== What the task requires ==
Repeat the stretch of records from the line containing "Given: Click the VMware" through the line containing "Action: (284, 154)", swapping "version text" for "version label" and leaving everything else unchanged.

-- start of Records supplied --

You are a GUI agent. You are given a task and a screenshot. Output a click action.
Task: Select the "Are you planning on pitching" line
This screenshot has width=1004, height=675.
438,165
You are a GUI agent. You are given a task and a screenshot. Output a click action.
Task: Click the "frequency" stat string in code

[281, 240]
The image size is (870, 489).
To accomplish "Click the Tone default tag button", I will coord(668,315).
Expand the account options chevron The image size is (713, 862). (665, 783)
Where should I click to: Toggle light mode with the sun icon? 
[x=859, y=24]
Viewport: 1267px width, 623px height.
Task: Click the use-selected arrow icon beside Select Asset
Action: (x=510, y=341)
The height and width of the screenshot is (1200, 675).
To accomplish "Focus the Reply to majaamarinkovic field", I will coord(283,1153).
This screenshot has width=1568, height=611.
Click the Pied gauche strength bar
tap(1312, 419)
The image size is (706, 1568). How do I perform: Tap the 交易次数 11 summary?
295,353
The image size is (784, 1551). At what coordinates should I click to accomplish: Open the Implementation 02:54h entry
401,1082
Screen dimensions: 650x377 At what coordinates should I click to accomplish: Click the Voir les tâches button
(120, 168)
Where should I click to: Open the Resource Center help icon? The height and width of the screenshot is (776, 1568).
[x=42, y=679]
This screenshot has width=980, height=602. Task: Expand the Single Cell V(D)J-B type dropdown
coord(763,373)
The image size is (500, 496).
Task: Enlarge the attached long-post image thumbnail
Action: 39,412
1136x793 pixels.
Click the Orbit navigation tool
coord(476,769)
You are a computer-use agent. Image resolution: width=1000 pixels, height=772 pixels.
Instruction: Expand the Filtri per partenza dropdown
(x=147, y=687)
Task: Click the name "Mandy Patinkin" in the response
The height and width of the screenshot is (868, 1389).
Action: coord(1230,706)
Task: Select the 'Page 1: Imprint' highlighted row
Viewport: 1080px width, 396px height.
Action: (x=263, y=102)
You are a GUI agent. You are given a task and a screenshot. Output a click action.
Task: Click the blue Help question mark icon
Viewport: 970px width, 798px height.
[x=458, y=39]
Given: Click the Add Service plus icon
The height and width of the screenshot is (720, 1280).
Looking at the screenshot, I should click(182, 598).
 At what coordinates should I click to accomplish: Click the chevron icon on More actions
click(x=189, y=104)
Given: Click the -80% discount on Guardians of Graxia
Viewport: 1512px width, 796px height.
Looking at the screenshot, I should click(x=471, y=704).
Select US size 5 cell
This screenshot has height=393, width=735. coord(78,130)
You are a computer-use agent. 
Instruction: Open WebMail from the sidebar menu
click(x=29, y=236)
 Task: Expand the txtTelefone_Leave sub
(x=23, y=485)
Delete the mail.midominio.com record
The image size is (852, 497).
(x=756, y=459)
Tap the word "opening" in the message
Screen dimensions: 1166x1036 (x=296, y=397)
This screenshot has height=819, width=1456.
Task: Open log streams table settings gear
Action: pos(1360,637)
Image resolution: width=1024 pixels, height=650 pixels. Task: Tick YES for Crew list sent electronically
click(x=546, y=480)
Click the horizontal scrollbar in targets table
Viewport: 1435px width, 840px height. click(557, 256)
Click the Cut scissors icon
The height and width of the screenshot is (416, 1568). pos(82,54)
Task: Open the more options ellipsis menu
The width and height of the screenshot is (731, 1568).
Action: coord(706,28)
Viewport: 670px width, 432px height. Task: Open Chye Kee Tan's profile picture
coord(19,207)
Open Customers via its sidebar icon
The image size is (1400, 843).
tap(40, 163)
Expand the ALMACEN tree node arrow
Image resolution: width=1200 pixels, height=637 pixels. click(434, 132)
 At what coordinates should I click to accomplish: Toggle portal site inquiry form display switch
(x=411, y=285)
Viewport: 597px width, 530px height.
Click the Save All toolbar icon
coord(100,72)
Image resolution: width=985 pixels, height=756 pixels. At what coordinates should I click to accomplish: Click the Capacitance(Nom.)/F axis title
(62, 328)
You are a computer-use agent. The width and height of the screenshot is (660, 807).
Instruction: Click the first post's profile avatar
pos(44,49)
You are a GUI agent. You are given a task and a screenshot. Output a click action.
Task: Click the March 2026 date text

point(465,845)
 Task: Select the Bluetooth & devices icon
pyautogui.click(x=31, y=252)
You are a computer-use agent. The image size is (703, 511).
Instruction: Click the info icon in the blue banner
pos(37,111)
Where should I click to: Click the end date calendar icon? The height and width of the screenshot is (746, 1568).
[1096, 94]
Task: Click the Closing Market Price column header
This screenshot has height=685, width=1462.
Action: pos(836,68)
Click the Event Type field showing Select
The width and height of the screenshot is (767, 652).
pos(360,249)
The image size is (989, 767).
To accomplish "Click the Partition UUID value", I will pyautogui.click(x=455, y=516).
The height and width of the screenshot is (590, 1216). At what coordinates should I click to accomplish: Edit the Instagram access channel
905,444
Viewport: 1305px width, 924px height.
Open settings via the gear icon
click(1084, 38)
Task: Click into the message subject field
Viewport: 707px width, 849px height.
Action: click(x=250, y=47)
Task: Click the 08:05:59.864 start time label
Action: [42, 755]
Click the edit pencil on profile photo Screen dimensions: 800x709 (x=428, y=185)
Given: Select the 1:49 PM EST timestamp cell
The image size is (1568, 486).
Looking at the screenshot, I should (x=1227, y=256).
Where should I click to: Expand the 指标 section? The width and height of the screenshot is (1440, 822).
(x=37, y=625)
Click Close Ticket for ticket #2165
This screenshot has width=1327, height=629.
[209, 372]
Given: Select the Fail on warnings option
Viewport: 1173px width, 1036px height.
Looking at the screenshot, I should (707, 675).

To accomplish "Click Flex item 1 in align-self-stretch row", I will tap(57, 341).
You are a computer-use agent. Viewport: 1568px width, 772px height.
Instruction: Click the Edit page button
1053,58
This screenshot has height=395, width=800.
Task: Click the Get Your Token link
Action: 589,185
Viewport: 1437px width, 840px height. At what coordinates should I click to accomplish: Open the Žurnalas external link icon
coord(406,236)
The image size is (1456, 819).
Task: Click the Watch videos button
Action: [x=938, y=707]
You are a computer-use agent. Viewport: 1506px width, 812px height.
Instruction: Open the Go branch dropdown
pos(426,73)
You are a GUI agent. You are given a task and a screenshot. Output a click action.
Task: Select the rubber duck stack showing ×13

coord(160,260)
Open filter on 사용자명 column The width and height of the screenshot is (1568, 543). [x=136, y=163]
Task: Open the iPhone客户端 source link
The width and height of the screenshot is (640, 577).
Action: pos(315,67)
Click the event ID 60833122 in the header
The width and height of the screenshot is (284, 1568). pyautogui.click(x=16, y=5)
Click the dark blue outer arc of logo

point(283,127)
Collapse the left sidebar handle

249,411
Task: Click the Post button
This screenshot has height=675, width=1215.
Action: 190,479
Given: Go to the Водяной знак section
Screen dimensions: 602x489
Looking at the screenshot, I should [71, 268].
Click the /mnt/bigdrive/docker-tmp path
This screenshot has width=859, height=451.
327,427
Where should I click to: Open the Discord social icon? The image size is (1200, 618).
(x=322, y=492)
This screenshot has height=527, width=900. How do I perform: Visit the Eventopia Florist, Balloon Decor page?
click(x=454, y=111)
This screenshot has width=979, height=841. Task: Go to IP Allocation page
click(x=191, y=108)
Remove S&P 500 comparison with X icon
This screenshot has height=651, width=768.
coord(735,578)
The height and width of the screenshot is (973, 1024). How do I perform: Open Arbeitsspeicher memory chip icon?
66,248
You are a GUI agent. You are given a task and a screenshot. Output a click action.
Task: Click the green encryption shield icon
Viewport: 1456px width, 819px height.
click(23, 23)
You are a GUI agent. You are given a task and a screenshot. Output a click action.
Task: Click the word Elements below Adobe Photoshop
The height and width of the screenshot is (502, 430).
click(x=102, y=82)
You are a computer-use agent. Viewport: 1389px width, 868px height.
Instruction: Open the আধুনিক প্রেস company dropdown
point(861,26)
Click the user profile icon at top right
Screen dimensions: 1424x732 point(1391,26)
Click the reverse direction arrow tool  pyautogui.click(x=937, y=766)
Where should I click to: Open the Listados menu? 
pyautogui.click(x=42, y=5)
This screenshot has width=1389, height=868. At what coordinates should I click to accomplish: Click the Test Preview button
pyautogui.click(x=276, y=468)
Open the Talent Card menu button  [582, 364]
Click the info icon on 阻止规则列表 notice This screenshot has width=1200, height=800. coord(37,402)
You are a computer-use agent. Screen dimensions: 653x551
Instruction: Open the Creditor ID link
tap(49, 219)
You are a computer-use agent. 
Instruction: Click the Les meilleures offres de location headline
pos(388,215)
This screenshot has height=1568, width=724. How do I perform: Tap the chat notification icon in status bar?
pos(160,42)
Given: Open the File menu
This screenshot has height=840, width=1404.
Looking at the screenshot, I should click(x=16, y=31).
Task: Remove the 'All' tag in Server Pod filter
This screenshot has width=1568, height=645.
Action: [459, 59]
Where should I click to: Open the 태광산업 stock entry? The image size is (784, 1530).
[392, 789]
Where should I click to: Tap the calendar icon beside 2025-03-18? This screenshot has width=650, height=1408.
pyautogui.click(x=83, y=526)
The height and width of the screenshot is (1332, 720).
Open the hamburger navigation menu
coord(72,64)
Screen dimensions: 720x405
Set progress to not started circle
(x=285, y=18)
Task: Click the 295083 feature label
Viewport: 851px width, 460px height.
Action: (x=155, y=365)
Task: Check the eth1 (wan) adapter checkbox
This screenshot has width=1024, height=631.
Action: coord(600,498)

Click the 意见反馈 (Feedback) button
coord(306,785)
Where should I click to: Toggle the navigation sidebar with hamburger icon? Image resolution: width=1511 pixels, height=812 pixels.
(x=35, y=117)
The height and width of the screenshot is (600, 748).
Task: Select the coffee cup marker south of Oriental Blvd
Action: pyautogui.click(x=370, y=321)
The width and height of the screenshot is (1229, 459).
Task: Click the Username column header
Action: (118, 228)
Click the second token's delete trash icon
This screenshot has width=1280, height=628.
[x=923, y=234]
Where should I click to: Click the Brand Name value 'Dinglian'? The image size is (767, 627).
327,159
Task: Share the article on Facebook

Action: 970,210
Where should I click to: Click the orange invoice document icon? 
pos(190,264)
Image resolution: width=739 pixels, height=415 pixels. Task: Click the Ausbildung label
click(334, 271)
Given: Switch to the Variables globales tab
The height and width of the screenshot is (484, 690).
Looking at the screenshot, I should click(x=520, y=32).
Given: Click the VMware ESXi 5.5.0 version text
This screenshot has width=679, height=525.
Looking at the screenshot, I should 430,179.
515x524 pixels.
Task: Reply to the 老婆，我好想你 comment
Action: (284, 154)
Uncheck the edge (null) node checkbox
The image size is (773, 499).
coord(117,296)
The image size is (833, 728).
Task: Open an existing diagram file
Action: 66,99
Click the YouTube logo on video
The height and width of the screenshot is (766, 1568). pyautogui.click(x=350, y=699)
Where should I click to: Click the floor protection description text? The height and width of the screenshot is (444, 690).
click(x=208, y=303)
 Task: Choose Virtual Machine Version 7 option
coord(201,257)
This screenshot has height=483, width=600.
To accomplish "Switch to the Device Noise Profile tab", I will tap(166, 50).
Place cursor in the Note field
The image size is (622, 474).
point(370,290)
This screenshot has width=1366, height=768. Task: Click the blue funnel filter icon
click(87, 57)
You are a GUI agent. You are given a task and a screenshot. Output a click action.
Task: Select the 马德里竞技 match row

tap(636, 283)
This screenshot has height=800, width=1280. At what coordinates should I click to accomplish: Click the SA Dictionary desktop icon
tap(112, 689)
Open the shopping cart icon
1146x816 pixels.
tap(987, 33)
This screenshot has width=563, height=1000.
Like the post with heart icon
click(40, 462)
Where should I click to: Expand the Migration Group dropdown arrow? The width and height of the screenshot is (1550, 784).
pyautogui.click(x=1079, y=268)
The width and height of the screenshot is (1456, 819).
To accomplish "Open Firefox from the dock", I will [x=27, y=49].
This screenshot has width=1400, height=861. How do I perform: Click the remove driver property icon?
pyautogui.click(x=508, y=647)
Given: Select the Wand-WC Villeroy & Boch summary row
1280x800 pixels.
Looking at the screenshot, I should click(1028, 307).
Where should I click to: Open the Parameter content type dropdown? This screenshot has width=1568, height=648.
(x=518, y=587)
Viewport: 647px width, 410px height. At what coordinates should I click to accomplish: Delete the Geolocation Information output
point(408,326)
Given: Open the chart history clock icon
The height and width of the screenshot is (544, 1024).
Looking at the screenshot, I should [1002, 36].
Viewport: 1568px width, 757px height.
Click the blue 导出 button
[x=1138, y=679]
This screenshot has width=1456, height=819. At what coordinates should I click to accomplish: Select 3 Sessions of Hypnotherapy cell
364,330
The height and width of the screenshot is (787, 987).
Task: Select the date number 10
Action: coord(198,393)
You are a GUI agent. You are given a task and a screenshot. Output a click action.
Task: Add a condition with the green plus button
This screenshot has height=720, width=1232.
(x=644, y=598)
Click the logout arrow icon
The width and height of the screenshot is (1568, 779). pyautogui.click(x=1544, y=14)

-- end of Records supplied --

== Written answer ==
Given: Click the VMware ESXi 5.5.0 version label
This screenshot has width=679, height=525.
Looking at the screenshot, I should 430,179.
515x524 pixels.
Task: Reply to the 老婆，我好想你 comment
Action: (284, 154)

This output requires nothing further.